▶ [作業項目] 映画『極北のナヌーク』の解説文のうち、「住宅のイグルーを家族総出で作」から「ザラシは力ずくで引き上げる。」までの部分を一字一句たがえずに書き写すこと。

▶ [文書抜粋]
━━━━━━━━

極北のナヌーク

ロバート・フラハティ監督によるアメリカ映画『極北のナヌーク』(1922年)。カナダ・ケベック州に暮らすエスキモー(イヌイット)の生活を記録したサイレント映画。映画史上初のドキュメンタリー映画ともいわれるが、実際はドキュメンタリーとフィクションの要素が入り混じっている。原題: Nanook of the North。写真はブリザードの吹き荒れるなかで朝を待つエスキモー犬。
Nanook of the North (1922)

カナダ・ケベック州北部のアンガヴァ半島。
Nanook of the North (1922)

イヌク族のエスキモーのナヌーク。この作品の主人公。壮年の猟師で妻子と暮らす。本名はアラカリアラックという。
Nanook of the North (1922)

ナヌークの妻のナイラ。本名はアリス。
Nanook of the North (1922)

交易所の白人が持ち込んだ手回し蓄音機に興味津々のナヌーク。この後、レコード盤にかじりつく。
Nanook of the North (1922)

流氷の海でカヤックを巧みに操る。流氷の上を1本の杖を頼りにひょいひょいと歩き、氷の隙間から魚をやすで突く。獲った魚はエラの辺りをかじって活け締めにする。
Nanook of the North (1922)

波打ち際のセイウチの群れに腹ばいで近づき、銛で突く。海に逃げようとするセイウチを浜辺に引き上げる。セイウチはその場ですぐに解体する。
Nanook of the North (1922)

雪の中の穴に潜むホッキョクギツネを手掴みで獲る。毛皮は交易所に持ち込む。
Nanook of the North (1922)

住宅のイグルーを家族総出で作る。山刀で雪のブロックを切り出し、ドーム状に積み上げる。出入口や窓は最後に開ける。
Nanook of the North (1922)

イグルーの中では裸で寝る。服は重ね着している。上半身を脱ぐときは一度にまとめて全部脱ぐ。脱いだ服は毛布のように身体にかける。靴も素足に1回で履く。
Nanook of the North (1922)

家族全員犬ぞりに乗って猟に出かける。イグルー作りもそうだが、生きる術を子どもたちに教える場でもあるのだろう。ナヌークは厚い氷に開いた息継ぎのための小さな穴から海中のアザラシを銛で突く。逃げようとするアザラシは力ずくで引き上げる。
Nanook of the North (1922)

獲ったアザラシはその場で解体し、温かい生肉を食べる。アザラシの肉は最も好まれる。
Nanook of the North (1922)

アザラシの生肉と脂肪(blubber)を交互に食べる。脂肪はバターや調味料のような役割である。家族が食べた後で犬にも与える。犬は生肉に極度に興奮する。
Nanook of the North (1922)

犬ぞりで出かけた猟だが、帰りが遅くなってしまい、家には戻れない。打ち捨てられたイグルーで一夜を明かす。

━━━━━━━━

▶ [データ]
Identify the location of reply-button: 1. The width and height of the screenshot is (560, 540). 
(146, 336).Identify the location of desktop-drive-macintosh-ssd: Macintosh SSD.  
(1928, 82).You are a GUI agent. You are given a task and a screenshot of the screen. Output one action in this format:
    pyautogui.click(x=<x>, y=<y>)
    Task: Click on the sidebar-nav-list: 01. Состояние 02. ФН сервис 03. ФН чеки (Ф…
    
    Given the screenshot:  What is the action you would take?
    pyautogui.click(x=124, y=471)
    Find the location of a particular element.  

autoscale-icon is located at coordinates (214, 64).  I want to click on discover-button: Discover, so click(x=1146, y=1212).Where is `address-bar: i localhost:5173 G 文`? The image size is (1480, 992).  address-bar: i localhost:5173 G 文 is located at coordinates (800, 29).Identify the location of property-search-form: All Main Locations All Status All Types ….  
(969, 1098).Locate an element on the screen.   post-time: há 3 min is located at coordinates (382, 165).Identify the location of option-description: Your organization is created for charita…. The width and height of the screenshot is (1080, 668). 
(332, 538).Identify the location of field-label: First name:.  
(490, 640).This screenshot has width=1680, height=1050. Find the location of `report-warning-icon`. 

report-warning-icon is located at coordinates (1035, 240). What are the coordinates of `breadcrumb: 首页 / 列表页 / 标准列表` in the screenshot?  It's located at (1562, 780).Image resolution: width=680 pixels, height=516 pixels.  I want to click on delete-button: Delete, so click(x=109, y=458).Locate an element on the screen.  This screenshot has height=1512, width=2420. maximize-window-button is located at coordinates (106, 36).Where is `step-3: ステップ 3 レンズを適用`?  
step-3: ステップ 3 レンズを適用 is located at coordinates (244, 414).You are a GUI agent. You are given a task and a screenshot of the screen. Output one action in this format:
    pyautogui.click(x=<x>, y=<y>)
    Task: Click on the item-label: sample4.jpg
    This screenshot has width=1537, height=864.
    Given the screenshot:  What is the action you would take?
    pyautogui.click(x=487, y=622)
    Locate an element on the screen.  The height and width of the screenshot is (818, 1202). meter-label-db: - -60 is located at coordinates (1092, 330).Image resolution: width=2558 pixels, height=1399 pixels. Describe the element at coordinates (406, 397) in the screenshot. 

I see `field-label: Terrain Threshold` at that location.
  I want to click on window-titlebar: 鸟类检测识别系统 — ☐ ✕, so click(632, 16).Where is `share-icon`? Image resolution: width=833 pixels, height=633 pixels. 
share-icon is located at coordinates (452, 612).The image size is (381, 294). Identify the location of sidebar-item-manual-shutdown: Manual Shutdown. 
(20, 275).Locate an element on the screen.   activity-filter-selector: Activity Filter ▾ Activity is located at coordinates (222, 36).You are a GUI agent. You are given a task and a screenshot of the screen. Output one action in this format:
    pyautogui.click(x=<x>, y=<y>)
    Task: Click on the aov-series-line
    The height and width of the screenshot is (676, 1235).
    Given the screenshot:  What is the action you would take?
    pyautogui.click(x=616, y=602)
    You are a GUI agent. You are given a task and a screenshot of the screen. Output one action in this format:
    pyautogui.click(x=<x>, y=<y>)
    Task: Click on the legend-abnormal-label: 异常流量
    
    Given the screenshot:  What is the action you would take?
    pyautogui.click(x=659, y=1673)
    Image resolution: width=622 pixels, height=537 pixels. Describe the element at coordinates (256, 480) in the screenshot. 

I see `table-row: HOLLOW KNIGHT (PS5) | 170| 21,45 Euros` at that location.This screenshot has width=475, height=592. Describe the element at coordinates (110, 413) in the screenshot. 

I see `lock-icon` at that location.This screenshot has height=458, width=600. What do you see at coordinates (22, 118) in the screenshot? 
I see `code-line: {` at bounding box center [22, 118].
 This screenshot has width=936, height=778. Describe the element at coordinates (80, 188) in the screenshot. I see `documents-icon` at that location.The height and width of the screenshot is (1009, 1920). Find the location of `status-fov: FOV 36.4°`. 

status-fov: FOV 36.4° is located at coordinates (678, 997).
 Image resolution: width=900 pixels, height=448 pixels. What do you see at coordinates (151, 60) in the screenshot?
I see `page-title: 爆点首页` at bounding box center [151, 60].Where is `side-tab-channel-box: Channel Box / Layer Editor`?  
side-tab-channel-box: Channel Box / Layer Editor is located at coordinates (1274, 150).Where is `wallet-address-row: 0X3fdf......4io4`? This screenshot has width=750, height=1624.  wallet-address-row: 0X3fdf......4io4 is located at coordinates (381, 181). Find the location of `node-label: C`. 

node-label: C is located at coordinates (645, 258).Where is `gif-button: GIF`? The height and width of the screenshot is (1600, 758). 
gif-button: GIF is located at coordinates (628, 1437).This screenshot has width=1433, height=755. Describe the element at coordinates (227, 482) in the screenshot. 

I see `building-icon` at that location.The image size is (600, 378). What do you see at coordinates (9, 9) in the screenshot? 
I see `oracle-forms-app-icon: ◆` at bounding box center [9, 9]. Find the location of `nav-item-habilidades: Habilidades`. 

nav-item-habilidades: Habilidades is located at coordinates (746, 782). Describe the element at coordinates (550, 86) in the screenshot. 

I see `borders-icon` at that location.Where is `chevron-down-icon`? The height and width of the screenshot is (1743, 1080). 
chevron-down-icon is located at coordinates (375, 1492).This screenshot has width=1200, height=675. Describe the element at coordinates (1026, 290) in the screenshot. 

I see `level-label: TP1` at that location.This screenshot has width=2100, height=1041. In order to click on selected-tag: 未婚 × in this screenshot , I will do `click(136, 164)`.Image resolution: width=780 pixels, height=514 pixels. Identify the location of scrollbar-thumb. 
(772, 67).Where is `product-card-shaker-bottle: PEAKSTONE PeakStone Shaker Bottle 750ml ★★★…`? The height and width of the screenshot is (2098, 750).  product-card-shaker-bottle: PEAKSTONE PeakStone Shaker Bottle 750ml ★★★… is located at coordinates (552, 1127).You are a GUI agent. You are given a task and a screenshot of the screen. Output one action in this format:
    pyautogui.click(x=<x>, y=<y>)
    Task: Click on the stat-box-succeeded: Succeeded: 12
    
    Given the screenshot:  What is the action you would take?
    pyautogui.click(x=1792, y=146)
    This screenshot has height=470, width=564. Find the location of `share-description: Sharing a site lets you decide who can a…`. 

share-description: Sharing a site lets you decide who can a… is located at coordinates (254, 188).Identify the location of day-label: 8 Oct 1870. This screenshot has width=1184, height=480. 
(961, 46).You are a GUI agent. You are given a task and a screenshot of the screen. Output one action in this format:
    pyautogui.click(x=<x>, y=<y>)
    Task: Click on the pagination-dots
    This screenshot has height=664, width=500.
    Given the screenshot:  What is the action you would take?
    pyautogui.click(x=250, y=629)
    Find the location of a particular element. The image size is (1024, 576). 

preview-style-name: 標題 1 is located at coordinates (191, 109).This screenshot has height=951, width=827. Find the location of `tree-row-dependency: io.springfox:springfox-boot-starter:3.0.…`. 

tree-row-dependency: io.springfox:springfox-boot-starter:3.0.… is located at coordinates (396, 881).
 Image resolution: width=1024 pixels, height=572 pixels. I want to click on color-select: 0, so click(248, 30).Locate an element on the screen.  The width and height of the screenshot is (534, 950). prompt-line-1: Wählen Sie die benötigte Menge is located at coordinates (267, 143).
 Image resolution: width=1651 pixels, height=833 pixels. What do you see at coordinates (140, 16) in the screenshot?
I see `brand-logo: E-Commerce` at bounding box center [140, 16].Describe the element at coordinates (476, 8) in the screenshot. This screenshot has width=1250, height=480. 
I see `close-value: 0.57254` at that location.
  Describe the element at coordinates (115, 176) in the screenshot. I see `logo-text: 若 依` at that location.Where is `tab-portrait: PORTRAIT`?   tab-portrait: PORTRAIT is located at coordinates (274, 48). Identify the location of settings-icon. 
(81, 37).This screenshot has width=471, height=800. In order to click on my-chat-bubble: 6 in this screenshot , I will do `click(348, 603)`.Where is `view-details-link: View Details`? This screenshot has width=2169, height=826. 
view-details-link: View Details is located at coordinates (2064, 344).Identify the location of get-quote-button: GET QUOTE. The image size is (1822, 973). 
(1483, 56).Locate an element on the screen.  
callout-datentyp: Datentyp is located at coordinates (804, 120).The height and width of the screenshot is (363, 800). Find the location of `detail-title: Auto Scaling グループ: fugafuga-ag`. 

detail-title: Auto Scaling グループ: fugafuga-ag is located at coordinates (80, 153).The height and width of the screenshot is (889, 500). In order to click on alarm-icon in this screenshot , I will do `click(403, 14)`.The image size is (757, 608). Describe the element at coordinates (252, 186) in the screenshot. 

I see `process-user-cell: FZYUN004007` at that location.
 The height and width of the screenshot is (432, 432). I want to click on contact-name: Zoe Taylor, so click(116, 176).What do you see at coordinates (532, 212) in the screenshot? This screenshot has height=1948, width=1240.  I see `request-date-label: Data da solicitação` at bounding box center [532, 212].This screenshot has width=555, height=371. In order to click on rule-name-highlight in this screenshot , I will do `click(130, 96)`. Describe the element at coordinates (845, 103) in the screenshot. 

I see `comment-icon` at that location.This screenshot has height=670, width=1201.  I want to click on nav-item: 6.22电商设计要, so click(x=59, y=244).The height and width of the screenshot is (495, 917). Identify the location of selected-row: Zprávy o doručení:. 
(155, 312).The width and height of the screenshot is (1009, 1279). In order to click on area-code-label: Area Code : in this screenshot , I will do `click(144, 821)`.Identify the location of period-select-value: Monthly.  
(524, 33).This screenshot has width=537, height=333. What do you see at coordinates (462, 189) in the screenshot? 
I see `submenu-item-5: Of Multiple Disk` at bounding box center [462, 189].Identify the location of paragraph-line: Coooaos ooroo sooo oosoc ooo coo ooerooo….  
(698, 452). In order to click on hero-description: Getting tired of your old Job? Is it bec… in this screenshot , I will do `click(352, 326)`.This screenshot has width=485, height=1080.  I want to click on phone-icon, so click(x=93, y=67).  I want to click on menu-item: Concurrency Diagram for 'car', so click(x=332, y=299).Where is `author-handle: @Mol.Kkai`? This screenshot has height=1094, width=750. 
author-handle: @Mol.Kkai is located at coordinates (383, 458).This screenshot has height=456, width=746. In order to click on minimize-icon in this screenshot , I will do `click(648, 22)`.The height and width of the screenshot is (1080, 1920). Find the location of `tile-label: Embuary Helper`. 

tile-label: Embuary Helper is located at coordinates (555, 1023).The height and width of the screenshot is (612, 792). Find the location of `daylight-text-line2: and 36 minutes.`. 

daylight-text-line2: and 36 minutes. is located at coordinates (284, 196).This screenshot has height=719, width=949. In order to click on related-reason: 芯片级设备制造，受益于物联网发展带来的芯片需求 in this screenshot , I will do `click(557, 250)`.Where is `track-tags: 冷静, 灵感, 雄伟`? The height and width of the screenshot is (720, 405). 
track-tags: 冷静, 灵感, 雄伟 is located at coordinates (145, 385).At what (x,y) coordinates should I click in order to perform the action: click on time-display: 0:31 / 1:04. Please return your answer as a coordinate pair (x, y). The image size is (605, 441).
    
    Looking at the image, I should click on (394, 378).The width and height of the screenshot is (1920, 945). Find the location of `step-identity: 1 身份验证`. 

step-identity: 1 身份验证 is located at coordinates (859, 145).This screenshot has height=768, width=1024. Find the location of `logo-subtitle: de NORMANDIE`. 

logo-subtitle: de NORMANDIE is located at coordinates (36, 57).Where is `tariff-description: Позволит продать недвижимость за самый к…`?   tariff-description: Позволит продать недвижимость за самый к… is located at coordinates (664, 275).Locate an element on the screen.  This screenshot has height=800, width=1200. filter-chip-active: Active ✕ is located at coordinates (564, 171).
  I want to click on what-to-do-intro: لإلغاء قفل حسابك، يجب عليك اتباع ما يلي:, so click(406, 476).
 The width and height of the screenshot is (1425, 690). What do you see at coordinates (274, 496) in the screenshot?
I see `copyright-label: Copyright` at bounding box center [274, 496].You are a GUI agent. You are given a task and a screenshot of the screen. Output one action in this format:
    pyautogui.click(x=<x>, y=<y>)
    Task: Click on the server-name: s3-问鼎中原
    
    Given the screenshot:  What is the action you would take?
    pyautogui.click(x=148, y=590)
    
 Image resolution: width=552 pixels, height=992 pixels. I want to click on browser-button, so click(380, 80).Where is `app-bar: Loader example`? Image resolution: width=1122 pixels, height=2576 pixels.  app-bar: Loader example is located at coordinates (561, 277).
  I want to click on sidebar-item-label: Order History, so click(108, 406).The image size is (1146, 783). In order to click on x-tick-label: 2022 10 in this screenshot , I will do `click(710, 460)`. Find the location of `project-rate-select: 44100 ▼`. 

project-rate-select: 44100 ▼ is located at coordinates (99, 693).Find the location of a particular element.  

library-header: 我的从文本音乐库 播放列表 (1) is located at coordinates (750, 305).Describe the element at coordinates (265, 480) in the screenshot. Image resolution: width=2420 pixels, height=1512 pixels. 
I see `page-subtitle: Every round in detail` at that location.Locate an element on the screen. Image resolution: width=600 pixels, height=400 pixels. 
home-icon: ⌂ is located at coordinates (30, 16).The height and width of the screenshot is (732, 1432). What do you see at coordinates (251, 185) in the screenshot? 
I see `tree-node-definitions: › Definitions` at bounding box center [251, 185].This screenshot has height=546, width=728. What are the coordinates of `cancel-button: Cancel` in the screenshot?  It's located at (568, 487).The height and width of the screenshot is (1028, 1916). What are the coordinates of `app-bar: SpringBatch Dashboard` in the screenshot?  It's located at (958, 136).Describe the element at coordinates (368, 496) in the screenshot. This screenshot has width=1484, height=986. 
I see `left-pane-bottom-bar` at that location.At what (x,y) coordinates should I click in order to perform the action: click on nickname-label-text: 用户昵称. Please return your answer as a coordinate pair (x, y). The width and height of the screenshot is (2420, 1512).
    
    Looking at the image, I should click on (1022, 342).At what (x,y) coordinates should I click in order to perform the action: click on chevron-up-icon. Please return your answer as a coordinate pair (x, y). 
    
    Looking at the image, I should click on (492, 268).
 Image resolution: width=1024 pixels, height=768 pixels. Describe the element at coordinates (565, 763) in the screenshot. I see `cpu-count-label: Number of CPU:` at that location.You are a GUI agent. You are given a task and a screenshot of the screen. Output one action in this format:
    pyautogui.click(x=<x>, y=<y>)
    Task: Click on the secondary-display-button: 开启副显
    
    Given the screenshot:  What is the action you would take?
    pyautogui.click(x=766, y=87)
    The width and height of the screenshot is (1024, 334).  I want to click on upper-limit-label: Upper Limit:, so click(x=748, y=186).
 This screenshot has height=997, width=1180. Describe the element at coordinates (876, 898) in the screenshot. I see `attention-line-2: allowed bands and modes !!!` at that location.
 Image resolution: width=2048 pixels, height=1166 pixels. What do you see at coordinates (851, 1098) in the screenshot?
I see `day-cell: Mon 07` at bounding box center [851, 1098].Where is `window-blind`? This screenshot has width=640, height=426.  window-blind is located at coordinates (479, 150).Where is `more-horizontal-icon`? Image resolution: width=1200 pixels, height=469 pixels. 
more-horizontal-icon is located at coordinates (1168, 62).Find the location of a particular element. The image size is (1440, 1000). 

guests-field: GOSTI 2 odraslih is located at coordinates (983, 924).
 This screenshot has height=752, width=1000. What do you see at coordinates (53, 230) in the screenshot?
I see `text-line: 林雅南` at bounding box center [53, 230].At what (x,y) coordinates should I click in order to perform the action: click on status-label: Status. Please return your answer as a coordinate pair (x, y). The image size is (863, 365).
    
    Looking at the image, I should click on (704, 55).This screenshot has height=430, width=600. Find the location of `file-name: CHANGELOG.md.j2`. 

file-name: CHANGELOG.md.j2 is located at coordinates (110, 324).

━━━━━━━━

▶ [回答]
住宅のイグルーを家族総出で作る。山刀で雪のブロックを切り出し、ドーム状に積み上げる。出入口や窓は最後に開ける。
Nanook of the North (1922)

イグルーの中では裸で寝る。服は重ね着している。上半身を脱ぐときは一度にまとめて全部脱ぐ。脱いだ服は毛布のように身体にかける。靴も素足に1回で履く。
Nanook of the North (1922)

家族全員犬ぞりに乗って猟に出かける。イグルー作りもそうだが、生きる術を子どもたちに教える場でもあるのだろう。ナヌークは厚い氷に開いた息継ぎのための小さな穴から海中のアザラシを銛で突く。逃げようとするアザラシは力ずくで引き上げる。